Connection & Transparency
May 25, 2007
Marian's Gymboree conference coincided almost precisely with MLA, which resulted in me leaving Philadelphia early Tuesday morning so that I could pick up Josie and have her stay with me for a couple of nights until her Mom got home. We had a wonderful time and I'd been looking forward to it for months, but it did mean that I had to miss Mark's inaugural address.
He's been working on his themes & message for nearly a year, so it's not as though I wasn't familiar with the content, but knowing Mark as I do (for over twenty-three years now!) I'm sure that he delivered it with great wit. (I still remember his Lessig-style treasurer's report from several years ago).
Among the board members, we've had a number of discussions about the implications on the culture of the organization of using social networking software. We used a blog over the past few months to track a couple of discussions, and the general assessment among the board members is that it went quite well. So we'll do more of that. And at the tea on Saturday, Mark urged all of the chapter, section & committee leaders to look for ways that they can start using some of these tools in the work of their units.
It'll be interesting to watch. Part of the reason that associations are so clunky, and that things take so long to get done, is that the mechanisms for interaction that we've had up to now require a lot of in-person communication. Much of the necessity for committees & working groups & task forces and the various levels of organizational hierarchy come out of just trying to manage those logistics. Conference calls and email have certainly helped, but they've still taken place within those traditional organizational structures.
The typical way for a large committee to approach an issue, for example, has been to set up a small group of two or three to investigate an issue, consider the various options, and then make a recommendation to the larger group. The larger group then considers it, makes adjustments, and passes it on up the line to the board. The board finally accepts or rejects it and the results are then made known to the members.
In the connected association that Mark envisions, there's an opportunity to change that dramatically. You still probably need to start with those small groups, because somebody has to take responsibility for moving an issue forward. But if that group could set up a wiki or a blog (or whatever tool was appropriate to the issue at hand), they could start including all interested parties in the investigation and discussions right from the start.
Take as an example the new research policy statement that was approved at the Thursday board meeting. The Task Force has been working on this for a couple of years. They did do a good job, I think, of getting a wide variety of member input into the initial stages of the process, and various task force members shared drafts along the way (for example, with members of the Research Section), but the overall process was still fairly opaque. Imagine what might have happened if the drafting and discussions could have been done online and open to all members to participate.

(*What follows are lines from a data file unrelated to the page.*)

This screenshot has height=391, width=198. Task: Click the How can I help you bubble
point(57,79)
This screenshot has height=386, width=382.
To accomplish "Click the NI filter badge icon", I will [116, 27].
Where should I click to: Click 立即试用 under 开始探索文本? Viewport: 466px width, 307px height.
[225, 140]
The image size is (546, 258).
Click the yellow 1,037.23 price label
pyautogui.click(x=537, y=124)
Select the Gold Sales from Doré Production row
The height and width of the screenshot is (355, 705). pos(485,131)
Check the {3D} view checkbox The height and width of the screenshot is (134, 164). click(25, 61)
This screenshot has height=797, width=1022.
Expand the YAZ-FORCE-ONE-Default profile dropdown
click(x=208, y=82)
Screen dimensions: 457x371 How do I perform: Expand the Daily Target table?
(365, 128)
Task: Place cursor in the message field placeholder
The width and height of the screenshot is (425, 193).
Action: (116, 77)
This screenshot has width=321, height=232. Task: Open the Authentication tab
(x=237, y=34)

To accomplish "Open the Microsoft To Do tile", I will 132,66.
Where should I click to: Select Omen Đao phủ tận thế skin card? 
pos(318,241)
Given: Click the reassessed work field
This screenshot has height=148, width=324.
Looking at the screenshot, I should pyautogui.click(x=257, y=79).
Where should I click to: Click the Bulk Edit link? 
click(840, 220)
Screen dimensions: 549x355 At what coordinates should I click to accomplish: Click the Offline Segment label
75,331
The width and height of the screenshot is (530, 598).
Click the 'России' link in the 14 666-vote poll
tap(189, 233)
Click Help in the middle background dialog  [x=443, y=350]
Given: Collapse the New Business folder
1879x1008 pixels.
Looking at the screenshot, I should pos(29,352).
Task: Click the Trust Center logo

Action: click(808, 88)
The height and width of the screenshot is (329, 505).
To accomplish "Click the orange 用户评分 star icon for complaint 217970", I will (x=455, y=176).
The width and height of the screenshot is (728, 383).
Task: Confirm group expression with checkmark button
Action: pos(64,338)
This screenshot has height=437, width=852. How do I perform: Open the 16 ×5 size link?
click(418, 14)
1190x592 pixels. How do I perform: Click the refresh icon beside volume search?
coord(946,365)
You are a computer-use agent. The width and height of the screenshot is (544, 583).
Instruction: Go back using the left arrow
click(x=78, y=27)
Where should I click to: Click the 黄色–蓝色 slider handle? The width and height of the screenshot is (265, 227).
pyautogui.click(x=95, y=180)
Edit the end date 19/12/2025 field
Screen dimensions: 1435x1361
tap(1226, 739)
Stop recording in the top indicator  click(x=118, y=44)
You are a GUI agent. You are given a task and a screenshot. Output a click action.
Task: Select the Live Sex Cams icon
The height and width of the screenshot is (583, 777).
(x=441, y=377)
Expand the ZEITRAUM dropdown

Would this have been better? Would it have resulted in a better document? Or, regardless of whether it resulted in a better document, would it have been better for the association to have developed it in a more transparent fashion? Or would it actually have been worse -- would task force members have been less willing to be creative and innovative if they knew that their half-baked ideas might be criticized by anyone? Would the process of editing and arranging have become so cumbersome and chaotic that no coherent document could result at all?
Now that the tools are available that can enable complete transparency and global participation, we need to figure out when it makes sense to do that. We've talked about this a bit on the board as well -- if there's an issue before the board, do we need to discuss it among ourselves and achieve a consensus first, or should we open discussions up widely from the very beginning? And does it matter what the issue is?
The task force that Mark is setting up will investigate these issues as well as the technical & practical ones of how MLA headquarters can facilitate the use of these sorts of tools. There is certainly a strong commitment on the part of the leadership of the organization to forge ahead. It's going to be a fascinating year. My personal predilection is to take transparency as far as we can, but that will require a new sort of discipline on the part of those leading discussions. For board members, it increases our accountability to the membership at large, but we still need to be able to achieve the necessary compromises and consensus to move things forward, and we have to be willing to open our opinions up to more potential criticism. It's a different way of doing business, and we'll no doubt have some stumbles. But over time, we'll get better at it, and the end result should be an association that is stronger and more useful because of the greater degree of connectivity that will result.